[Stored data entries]
++++++
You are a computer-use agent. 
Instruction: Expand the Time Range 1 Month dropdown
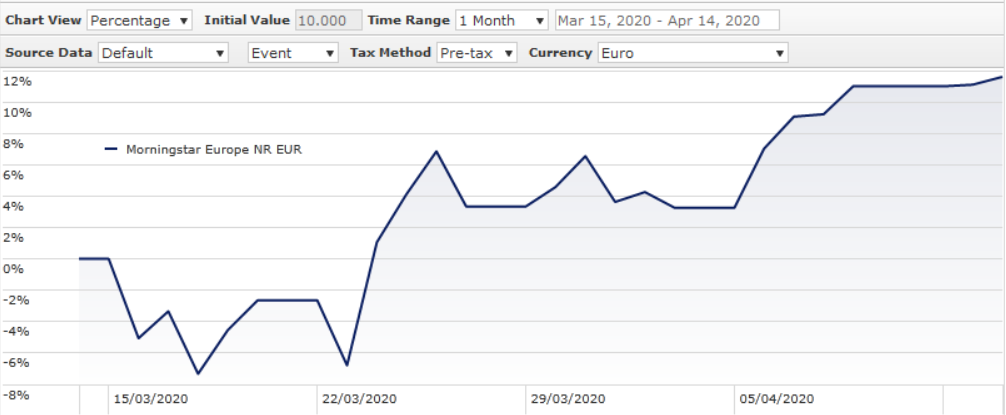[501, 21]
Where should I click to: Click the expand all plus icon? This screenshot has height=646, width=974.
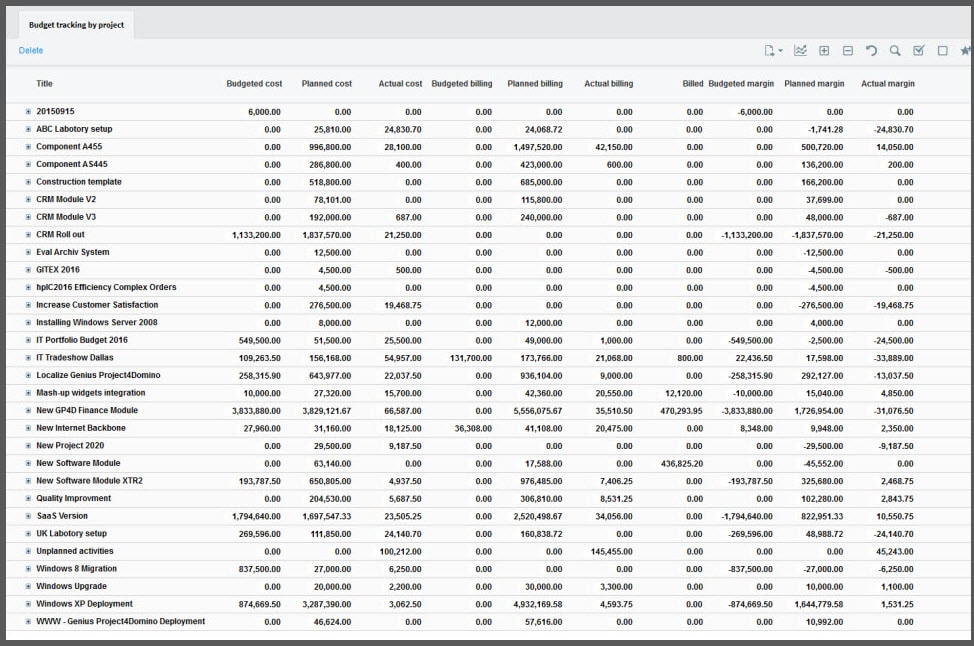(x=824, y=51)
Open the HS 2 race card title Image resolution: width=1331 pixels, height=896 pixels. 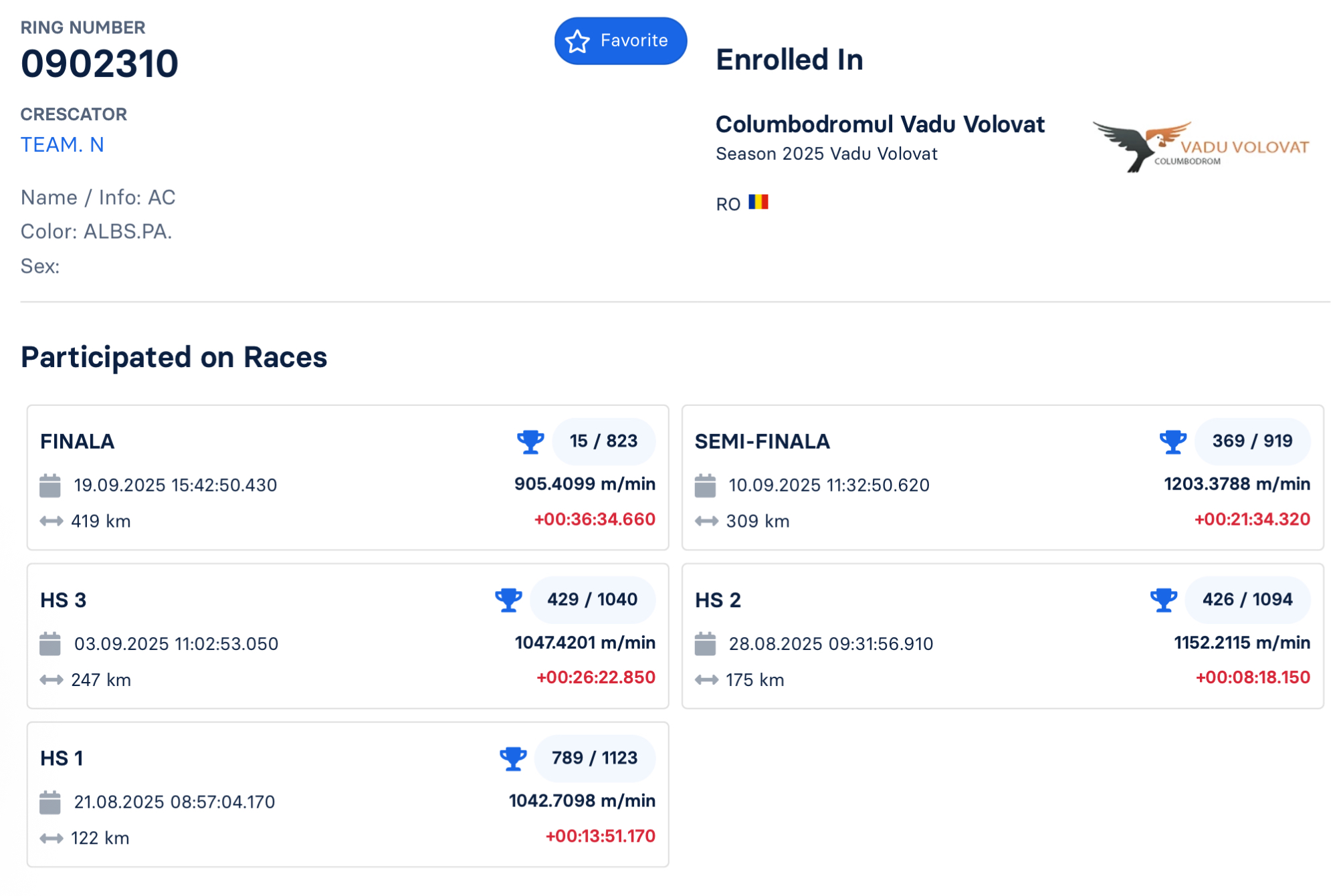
++++++
_YOUR INSTRUCTIONS_
From the first line to the last, write out the data above exactly. Omit the pictures.

_EXERCISE OUTPUT_
You are a computer-use agent. 
Instruction: Expand the Time Range 1 Month dropdown
[501, 21]
Where should I click to: Click the expand all plus icon? This screenshot has height=646, width=974.
(x=824, y=51)
Open the HS 2 race card title Image resolution: width=1331 pixels, height=896 pixels. 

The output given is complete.